According to Dilworth, the 84 living Rockefellers are worth a mere $1,033,988,000. 
(Presumably he rounded off the figures to the nearest thousand dollars.) The bulk of the 
assets disclosed by Dilworth were held in two trusts, one established by John D. Jr. in 
1934 for his children and one set up in 1952 for his grandchildren. 



But according to many sources, the Rockefellers have as many as 200 trusts and 
foundations, and it is possible they have hundreds, even thousands more. Why bother 
with so many? For one very simple reason: So that assets can be moved, merged, and 
manipulated so smoothly and so quickly that the public-and just as important, the tax 
experts from the Treasury Department-have no way of knowing just how much money is 
where. 

Suppose you had three buckets, one empty, two filled with water. Is there any way you 
could pour water from one bucket to another so quickly an observer could not tell how 
much water you had? 

But suppose, instead, you had five thousand buckets. And a hundred persons to help pour. 
And you were allowed to keep all but a few buckets and a few pourers hidden behind a 
high wall. Would your chances be better to keep your -liquid assets - secret? So it is with 
the Rockefellers. All trusts are not equal. Only a handful of attorneys in the country know 
how to establish the type of trusts the Rockefellers have. These specialized trusts are 
most emphatically not the sort your friendly local solicitor can create for you. They not 
only can eliminate probate, cut inheritance taxes, and reduce income taxes; unlike 
corporations, they can achieve almost total privacy. Theoretically, trustees can, within the 
privacy of their directors' meetings, create more and more trusts ad infinitum With a little 
effort, taxes disappear. With more effort, even the value of the holdings can be 
completely hidden. 

This explains why the Rockefellers use so many trusts. The fact is that we really don't 
know how many trusts the family has established. It may be thousands, or tens of 
thousands. Remember Nelson's explanation for the embarrassing fact that he did not pay 
any income tax in 1970-his trust fund managers had done a lot of shifting of investments 
in 1969. You can bet they moved their assets to accomplish this! 

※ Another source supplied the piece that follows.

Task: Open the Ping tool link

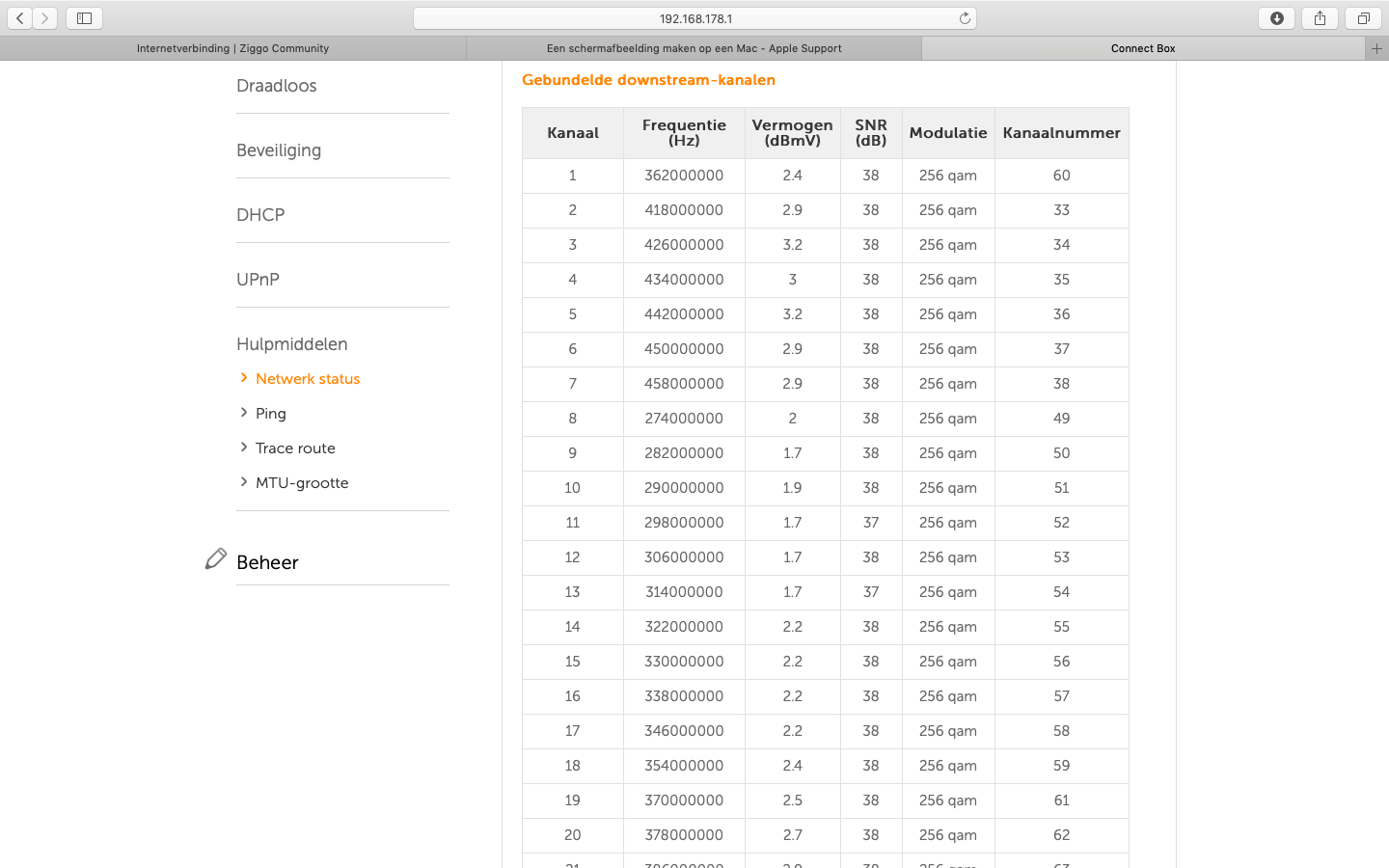Action: pos(270,414)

In testifying before the Judiciary Committee, Dilworth did not discuss the family's 
holdings by individuals, but presented them as a single package. Dilworth said he had 
received "unanimous permission" from the Rockefeller family to make public the total 
figures of their holdings. "This in itself has been a unique experience, since it runs so 
completely against the grain of what we in the office consider to be one of our major 
responsibilities- the preservation of the separate identity and highly personal treatment of 
each account," he said. "Like other Americans, they value highly their right of personal 
privacy. " 

More importantly, the privacy within the trusts can conceal whatever assets the 
Rockefellers decided not to make public. If the family had chosen to open up the minutes 
of its trustees' meetings to Congressional investigators, we might have some idea of the 
true financial status of the family. No such suggestion was even whispered. We really 
have only the Rockefellers' word for the amount of wealth they control, and they 
obviously have a vested interest in minimizing its size. 

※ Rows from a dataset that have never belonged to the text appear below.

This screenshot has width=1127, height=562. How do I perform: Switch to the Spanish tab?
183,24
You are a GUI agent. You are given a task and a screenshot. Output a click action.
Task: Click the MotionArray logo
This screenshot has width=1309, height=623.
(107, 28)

How about assets hidden in foreign countries? Are there Swiss bank accounts? Rocky 
says no, but he could be telling the literal truth, yet have foreign accounts held by trusts 
or other nominees, or securities "in street name (that is, in the name of a brokerage firm 
such as Merrill Lynch). Or assets can be held in a custodial account of a bank, such as 
(for example) Chase Manhattan. 

All that we know for sure is the first time Rocky was asked about his wealth he swore it 
was a paltry $33 million; later he admitted the figure was six (6) times higher. A slight 
miscalculation which anyone might make. 

We are supposed to swallow the propaganda that the Rockefellers are merely middle- 
class millionaires, not even in the, same financial ball park as Howard Hughes or those 
Texas wheeler-dealers. But, "Hideout Howard" and the Dallas money crowd are relative 
Johnny-Come-Latelys to the world of high finance. The Rockefellers have been refining 
oil for over a century and running banks for 75 -years. Although it cannot be proven 
because the evidence is hidden, few sophisticates swallow Dilworth's $1 billion figure- 
which does not even include any personal residential property, jewelry or other personal 
belongings; nor does it include Nelson's art collection, which he has valued 
(conservatively, we must assume) at $35 million. 

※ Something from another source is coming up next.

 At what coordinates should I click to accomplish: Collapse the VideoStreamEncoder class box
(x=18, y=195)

Nor are the Rockefeller homesteads your basic tract bungalows. The main homes of the 
clan are located at Pocantico Hills in New York. Established 45 years ago by old John D., 
the land alone was worth $50 million in 1930. Their value today defies estimate. When 
opened to the press for the first time in 1959, at the time of the marriage of Nelson's son 
Steven, the estate, with its 70 miles of private roads, was said to be 4,180 acres in size. 
Earlier reports claimed 7,500 acres. In 1929 there were 75 buildings occupied by the 
Rockefellers and their attendants; over 100 families lived on the estate. One addition has 
been a $4.5 million underground archives to store family records. One wag has described 
the palatial Pocantico Hills as the kind of place God would have built if he had had the 
money. 

No expense was spared by the family to remove minor blemishes on their pastoral 
paradise. 

The senior Rockefeller gave the New York Central Railroad $700,000 to move its tracks, 
and $1.5 million to a small college to shove off. 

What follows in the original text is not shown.